Programmatically extract contents of InstallShield setup.exe

I am trying to extract the file-contents of an InstallShield setup.exe-file. (My plan is to use it in a back-office tool, so this must be done programmatically without any user interactions.)

Is this possible?
(Initial research seems to indicate it will fail.)

If it is possible to have a generic solution, for all recent versions of InstallShield that would be best.
Otherwise, if a solution only works for some versions of InstallShield it would be a step on the way. (It would probably be possible to deduce which InstallShield version a setup.exe is by looking at version resources of the exe-file.

I found that some InstallShield versions support /b or /extract_all. However there is no good way of knowing, just launching the exe and hoping it will extract and terminate orderly rather then displaying GUI dialogs doesn't seem like a good solution. So I am therefore looking for a more stable way.
Ideas welcome.


There's no supported way to do this, but won't you have to examine the files related to each installer to figure out how to actually install them after extracting them? Assuming you can spend the time to figure out which command-line applies, here are some candidate parameters that normally allow you to extract an installation.

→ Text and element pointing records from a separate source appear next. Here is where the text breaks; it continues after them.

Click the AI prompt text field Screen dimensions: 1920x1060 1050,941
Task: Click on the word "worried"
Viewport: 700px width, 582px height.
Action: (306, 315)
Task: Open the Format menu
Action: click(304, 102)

MSI Based (may not result in a usable image for an InstallScript MSI installation):

  • setup.exe /a /s /v"/qn TARGETDIR=\"choose-a-location\""

    or, to also extract prerequisites (for versions where it works),

  • setup.exe /a"choose-another-location" /s /v"/qn TARGETDIR=\"choose-a-location\""

InstallScript based:

  • setup.exe /s /extract_all

Suite based (may not be obvious how to install the resulting files):

  • setup.exe /silent /stage_only ISRootStagePath="choose-a-location"

http://www.compdigitec.com/labs/files/isxunpack.exe

Usage: isxunpack.exe yourinstallshield.exe

It will extract in the same folder.


On Linux there is unshield, which worked well for me (even if the GUI includes custom deterrents like license key prompts). It is included in the repositories of all major distributions (arch, suse, debian- and fedora-based) and its source is available at https://github.com/twogood/unshield


Start with:

setup.exe /?

And you should see a dialog popup with some options displayed.